Please write out the records from the start through the line that contains "click(126, 402)", swapping "Open" for "Launch" and leaving everything else unchanged.

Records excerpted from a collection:
——————

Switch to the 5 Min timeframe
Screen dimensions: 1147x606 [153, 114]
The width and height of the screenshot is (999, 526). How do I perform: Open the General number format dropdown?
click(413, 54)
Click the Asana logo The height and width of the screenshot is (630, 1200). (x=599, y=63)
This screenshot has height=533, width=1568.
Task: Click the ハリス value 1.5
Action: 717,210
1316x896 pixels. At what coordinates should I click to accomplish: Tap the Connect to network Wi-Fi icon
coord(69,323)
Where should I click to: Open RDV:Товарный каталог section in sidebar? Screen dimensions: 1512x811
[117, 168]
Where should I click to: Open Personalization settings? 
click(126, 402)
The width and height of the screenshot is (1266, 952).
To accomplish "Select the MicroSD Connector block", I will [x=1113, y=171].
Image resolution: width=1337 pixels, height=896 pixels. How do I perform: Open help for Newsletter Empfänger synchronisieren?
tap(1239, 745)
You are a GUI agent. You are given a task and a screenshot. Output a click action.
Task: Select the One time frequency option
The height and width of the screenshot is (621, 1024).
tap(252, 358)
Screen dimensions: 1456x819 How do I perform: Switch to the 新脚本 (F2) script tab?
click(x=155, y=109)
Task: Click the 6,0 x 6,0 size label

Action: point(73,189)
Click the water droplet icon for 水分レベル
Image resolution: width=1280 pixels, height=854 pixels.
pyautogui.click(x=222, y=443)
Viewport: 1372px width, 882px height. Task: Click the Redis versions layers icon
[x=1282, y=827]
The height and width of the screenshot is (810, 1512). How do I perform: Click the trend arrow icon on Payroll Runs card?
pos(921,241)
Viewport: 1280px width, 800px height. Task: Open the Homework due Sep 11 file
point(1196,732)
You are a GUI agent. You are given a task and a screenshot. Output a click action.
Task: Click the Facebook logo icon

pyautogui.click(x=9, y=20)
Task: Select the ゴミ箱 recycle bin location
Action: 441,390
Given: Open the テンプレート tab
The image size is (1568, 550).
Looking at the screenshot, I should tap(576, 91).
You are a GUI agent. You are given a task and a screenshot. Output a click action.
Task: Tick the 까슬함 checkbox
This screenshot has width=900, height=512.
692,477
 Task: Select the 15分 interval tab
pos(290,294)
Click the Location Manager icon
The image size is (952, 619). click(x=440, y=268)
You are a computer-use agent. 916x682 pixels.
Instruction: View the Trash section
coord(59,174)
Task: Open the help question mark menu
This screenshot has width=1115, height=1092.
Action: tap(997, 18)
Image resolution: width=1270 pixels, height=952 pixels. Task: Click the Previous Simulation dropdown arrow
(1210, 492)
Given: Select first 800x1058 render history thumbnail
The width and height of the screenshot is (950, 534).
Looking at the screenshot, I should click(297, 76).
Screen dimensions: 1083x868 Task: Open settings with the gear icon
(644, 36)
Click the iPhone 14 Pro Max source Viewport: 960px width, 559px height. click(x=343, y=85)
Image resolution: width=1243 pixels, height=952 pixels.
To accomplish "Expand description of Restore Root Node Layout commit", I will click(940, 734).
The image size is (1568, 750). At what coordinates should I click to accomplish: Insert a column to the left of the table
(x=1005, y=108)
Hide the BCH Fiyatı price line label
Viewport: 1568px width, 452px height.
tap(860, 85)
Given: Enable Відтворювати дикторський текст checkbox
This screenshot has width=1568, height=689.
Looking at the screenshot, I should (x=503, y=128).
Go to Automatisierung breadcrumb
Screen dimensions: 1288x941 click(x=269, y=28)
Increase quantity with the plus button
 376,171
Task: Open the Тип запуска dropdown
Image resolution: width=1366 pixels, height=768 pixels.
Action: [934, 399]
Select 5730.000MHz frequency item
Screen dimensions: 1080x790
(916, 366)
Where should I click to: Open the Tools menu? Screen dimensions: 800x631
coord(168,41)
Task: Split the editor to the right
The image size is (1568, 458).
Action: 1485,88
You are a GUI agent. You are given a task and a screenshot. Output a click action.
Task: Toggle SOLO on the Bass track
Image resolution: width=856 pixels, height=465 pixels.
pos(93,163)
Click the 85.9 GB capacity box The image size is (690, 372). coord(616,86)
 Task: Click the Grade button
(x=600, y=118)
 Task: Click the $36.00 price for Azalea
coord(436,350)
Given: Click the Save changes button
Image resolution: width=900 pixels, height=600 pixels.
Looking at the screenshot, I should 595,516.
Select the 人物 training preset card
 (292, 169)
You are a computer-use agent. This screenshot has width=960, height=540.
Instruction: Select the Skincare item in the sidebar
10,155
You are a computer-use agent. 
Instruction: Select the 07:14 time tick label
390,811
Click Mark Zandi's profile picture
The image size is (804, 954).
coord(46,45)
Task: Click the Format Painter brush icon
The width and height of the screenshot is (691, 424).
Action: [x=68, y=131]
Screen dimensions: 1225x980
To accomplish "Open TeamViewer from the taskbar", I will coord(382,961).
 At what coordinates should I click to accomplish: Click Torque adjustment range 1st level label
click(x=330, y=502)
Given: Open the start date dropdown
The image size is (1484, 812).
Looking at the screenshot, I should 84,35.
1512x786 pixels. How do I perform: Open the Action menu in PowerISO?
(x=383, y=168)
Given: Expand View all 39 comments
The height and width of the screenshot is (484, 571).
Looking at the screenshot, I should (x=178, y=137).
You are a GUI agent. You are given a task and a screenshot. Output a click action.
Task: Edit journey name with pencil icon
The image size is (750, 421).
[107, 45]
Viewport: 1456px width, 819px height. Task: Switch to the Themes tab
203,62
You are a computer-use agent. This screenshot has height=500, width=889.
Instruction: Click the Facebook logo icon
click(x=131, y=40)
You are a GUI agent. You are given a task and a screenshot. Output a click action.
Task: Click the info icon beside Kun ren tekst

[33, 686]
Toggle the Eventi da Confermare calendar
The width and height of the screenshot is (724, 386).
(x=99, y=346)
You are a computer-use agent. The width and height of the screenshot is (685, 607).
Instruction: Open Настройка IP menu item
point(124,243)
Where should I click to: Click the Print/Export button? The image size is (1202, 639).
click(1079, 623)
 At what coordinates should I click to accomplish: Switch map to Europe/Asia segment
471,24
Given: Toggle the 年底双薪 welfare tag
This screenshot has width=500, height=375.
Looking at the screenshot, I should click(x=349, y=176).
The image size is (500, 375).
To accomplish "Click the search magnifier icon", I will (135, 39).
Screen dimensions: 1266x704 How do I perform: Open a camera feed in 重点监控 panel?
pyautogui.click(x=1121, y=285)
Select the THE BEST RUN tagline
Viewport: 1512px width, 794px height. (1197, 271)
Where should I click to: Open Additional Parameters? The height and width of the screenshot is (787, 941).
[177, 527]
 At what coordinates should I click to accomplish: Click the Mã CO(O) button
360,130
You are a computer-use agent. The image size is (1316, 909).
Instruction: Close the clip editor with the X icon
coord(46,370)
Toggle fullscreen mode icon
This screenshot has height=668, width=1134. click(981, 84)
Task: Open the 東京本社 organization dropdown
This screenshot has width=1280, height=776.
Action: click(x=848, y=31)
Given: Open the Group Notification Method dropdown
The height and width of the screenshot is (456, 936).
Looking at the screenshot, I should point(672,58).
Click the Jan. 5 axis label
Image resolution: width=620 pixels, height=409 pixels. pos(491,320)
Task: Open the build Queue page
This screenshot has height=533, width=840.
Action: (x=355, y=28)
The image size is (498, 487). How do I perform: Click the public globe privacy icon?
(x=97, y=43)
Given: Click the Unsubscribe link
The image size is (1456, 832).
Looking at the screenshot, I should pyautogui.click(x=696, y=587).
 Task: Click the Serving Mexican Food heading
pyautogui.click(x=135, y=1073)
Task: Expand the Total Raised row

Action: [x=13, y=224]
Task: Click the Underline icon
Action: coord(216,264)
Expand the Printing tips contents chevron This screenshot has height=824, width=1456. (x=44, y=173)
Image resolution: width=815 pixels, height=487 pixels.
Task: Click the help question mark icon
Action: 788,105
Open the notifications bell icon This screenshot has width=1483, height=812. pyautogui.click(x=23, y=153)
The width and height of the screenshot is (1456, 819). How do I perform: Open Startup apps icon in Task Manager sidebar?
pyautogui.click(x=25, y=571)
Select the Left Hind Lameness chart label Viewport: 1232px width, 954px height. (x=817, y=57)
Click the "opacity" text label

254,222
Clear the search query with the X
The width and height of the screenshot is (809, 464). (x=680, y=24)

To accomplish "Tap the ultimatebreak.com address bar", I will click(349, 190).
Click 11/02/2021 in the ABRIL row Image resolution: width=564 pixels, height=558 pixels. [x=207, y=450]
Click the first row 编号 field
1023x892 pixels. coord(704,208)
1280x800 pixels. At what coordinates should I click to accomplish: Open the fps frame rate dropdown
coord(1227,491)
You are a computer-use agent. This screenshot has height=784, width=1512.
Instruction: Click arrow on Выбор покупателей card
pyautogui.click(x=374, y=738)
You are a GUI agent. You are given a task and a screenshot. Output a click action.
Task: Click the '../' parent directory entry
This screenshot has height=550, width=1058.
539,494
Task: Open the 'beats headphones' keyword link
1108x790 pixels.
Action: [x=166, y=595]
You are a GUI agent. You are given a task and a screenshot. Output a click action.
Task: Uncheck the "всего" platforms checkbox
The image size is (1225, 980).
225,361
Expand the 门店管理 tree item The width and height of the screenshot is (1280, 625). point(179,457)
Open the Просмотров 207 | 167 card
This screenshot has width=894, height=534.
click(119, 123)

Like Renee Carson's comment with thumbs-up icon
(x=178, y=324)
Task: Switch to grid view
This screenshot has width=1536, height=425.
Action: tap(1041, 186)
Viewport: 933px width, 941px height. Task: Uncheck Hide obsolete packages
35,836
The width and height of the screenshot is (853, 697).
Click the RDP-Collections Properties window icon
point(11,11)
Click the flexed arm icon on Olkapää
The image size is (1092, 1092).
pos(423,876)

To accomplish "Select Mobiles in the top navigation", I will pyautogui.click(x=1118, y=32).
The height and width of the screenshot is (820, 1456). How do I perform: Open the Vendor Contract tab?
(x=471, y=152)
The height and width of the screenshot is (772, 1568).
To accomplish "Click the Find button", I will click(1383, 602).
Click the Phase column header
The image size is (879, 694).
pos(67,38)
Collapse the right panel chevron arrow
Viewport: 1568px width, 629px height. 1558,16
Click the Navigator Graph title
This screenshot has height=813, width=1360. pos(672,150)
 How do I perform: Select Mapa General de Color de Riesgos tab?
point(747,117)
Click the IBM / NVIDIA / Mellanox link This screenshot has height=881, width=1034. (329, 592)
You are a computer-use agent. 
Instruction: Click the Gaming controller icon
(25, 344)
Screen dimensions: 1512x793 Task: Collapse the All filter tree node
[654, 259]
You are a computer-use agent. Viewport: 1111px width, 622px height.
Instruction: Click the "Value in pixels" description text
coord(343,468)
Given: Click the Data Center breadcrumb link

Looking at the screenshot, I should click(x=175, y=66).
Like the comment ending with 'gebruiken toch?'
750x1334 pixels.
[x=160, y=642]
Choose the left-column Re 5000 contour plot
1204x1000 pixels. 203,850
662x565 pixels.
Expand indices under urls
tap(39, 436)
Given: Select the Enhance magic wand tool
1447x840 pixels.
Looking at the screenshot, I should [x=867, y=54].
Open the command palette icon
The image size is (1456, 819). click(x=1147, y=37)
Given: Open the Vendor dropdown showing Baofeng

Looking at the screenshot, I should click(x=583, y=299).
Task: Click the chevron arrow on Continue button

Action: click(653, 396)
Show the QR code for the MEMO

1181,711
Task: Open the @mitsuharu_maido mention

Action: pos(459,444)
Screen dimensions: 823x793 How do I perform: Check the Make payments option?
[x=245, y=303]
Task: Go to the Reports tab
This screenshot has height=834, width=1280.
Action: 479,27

——————

- [RESPONSE TO THE TASK]
Switch to the 5 Min timeframe
Screen dimensions: 1147x606 [153, 114]
The width and height of the screenshot is (999, 526). How do I perform: Launch the General number format dropdown?
click(413, 54)
Click the Asana logo The height and width of the screenshot is (630, 1200). (x=599, y=63)
This screenshot has height=533, width=1568.
Task: Click the ハリス value 1.5
Action: 717,210
1316x896 pixels. At what coordinates should I click to accomplish: Tap the Connect to network Wi-Fi icon
coord(69,323)
Where should I click to: Launch RDV:Товарный каталог section in sidebar? Screen dimensions: 1512x811
[117, 168]
Where should I click to: Launch Personalization settings? 
click(126, 402)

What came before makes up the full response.